Wednesday, August 16, 2006

Atheists on "30 Days"

I really like the FX reality show "3o Days", created by Morgan Spurlock, of "Super-Size Me" fame. For those not familiar with the show, a person is made to live with a family of very very differing views/lifestyles/religions, etc, such as a Minuteman living with a family of illegal immigrants, a downsized IT worker living with a family in India were the husband/father does the job he used to. Granted, there is no real way to encompass what these people (on both sides) feel in the hour of the program, nor is 30 days living in a different environment enough time to really understand what that life is really like everyday, but it is an interesting concept and it makes people on both sides think, hopefully.

Last Wednesday's episode featured a Kansas City woman/wife/mother, who considers herself an atheist and a free-thinker who was sent to live with a Christian family and attend church and Bible study with them.
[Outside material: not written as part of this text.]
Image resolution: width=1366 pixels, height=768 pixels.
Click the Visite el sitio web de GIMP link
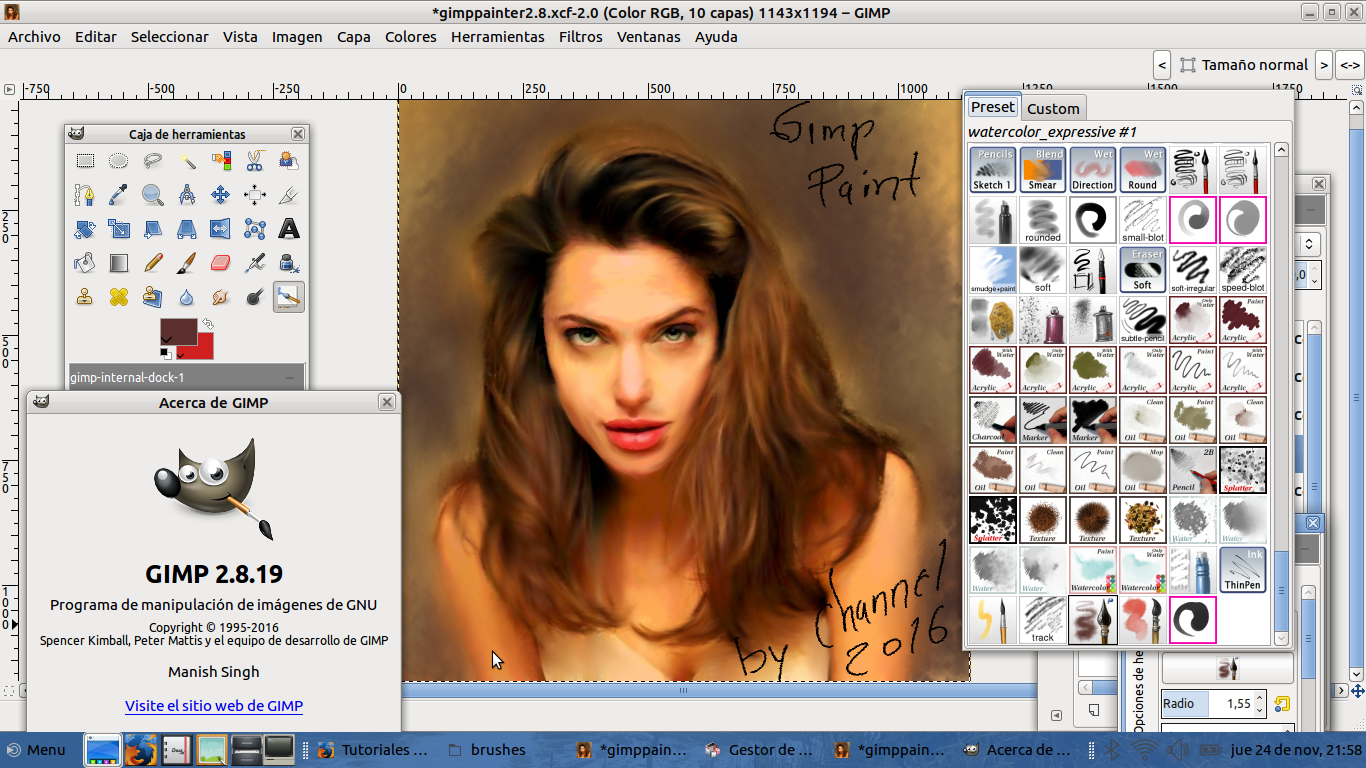(213, 706)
I was really struck by the episode, thinking first "Do people really think this way?", then when I realized they do wondering how they could possibly think that way. Mark, the husband/father in the Christian family, kept bringing up to his wife and to the camera in his personal interviews how he could not understand what the atheist believed in, where she got her morals, and in what she could find hope. I guess I am just flabbergasted by the notion that Christians (or anyone for that matter) could think that atheists just don't have moral. As if atheist are only atheists so that they are free from God's moral authority. Believers throughout all times and places have felt themselves free from their god's moral authority, or at least consciously acted against that moral authority. It seems to be a foreign concept to most followers of a religion that people could be ethical and moral on their own, without believing in a higher power. Ethical and moral behavior, even when many of those ideas are passed down from the Judeo-Christian tradition, are taught to us as we grow up, no matter what religion we are, or aren't. And just because a moral/ethical principle has been passed down through the Judeo-Christian tradition does not mean that all atheists (or any atheists) will reject them wholly because of that. The morals of religious traditions are usually common-sense ideas for large civilizations and, whether you think those morals were handed down from God or dictated by wise old men who just said they came from God, they are still good ideas which most rational people will follow. I am just amazed at how the Christians couldn't fathom anything about what this atheist thought.

On the other hand, I do not really think that the atheist made a very good case for herself. Often, she was intimidated by the husband/father of the Christian family, but I would think that someone who prided herself on being a free-thinker would have put forth more thought for the Christians. But really amazing, thought-provoking episode.